Resource are buggy, but I don't feel like CFI'ing everything (and probably figuring out an exploit--I think I just figured out a dupe hack); I feel like fixing things. And right now 'fixing' resource pools involves keeping a few numerical ones, and temporarily losing the even more buggy 'pools' of grid objects.

Under the status quo, I could create a resource pool for WBE of airspeeder ownership, buy a bunch of airspeeders, give them to WBE and have WBE make them available for use by employees. (I assume this is close to what Wonko had in mind with eir 40-airspeeder pile.) With your proposal, I'd have to get a rule passed explicitly stating WBE (or societies in general) could do that.

No. Hell no. Once the uber passes (which will fill in the temporary but non-buggy bare spots), Entities will be able to do tons of stuff, including buying and owning Airspeeders. That's part of one of its new concepts--no longer do just /Players/ do things, but /Entities/ do. This will have qualifiers in some places, like voting and issuing CFI's, of course, but what this means is that Societies (including Corporations), Gremlins, (even The Bank if it chooses to through some quirk of the rules) will get to do tons of stuff. Buy Airspeeders and direct them. Mine the grid. Buy (shipments of) alcoholic drinks, plop them in eir Warehouses, and set up a bar next door. Heck, the Corporation could, if Music is incorporated, even hire players to 'perform as a band', playing Music that gives beneficial effects to the patrons of the bar.

I see Societies and more as missing out on their full potential. I made the Societies from seperate from the uber because it was a big change, and I wanted it to be hashed out seperatly. I know it looks threadbare, incomplete, but that's because it's only a piece of the big picture.
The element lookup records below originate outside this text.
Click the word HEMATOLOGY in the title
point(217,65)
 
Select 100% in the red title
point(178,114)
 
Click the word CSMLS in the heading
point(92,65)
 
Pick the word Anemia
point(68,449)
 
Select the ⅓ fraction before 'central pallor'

Sorry if it sound like I'm ranting, or just plugging the uber again. But I want you to see that I'm trying to do good for societies, and I want you to help me do good, an I want you to accept a temporary lack (of no direct pools). Feel free to propose your 'robot in limbo' idea. Sounds interesting. Just try to balance it, and it would be nice if you made a rough draft in -discuss first.

>For WBE, change the rules such that entities can Recycle certain Carryable
>Objects in Warehouses, maybe requiring a machine or something; and when
>something is Recycled, the Owner gets Materials.  And define Societies,
>Players, and Gremlins (why gremlins? they don't get any now, but may in
>the
>future) to have the Property Materials.

Why the insistence on Properties, as opposed to simply possessing objects? Are you trying to establish a cashless economy? If you're going for realism, the stuff objects are made from has to be objects too, as opposed to, say, my getting a pizza from an ATM.
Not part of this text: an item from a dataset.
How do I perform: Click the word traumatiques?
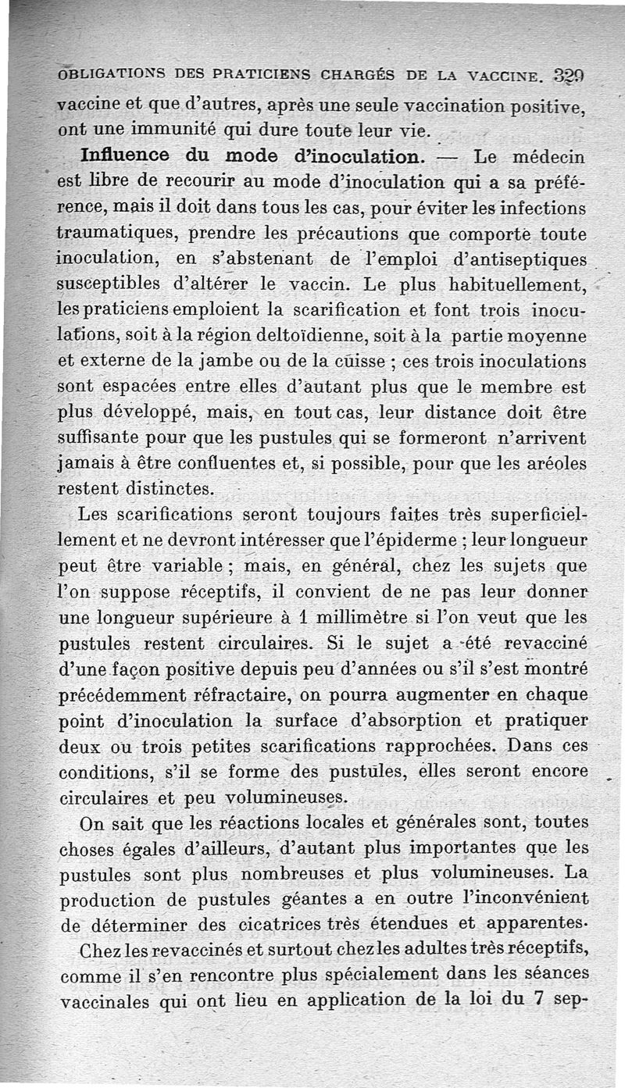coord(106,234)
If you have large numbers of exactly identical things, it is much easier to represent them as numerical properties than as individual objects. That's the entire reason for number systems in the first place, and why we don't draw out 2 dollar bills, a quarter, a nickle, and 3 pennies for $2.33. And if things are not identical, I don't advocate numerical represntations. And I'm not for just numbered amounts of grid objects. It seemed to me like Resources was being represented as a number, like Wood, instead of individual objects, like Piles of Wood.
Hmm.  Am I getting off topic?
Oh. Properties. Well, a property can be a list of objects possessed, too. We can either have something like "bd has a Pile of Resources in eir possession", or we can have "bd has 1 Resources". If we are going to make these unidentified resources be grid objects, then yeah, lets make them piles or something, and not have the numbering. But if we aren't going to put them in the grid, we may as well just have numbers.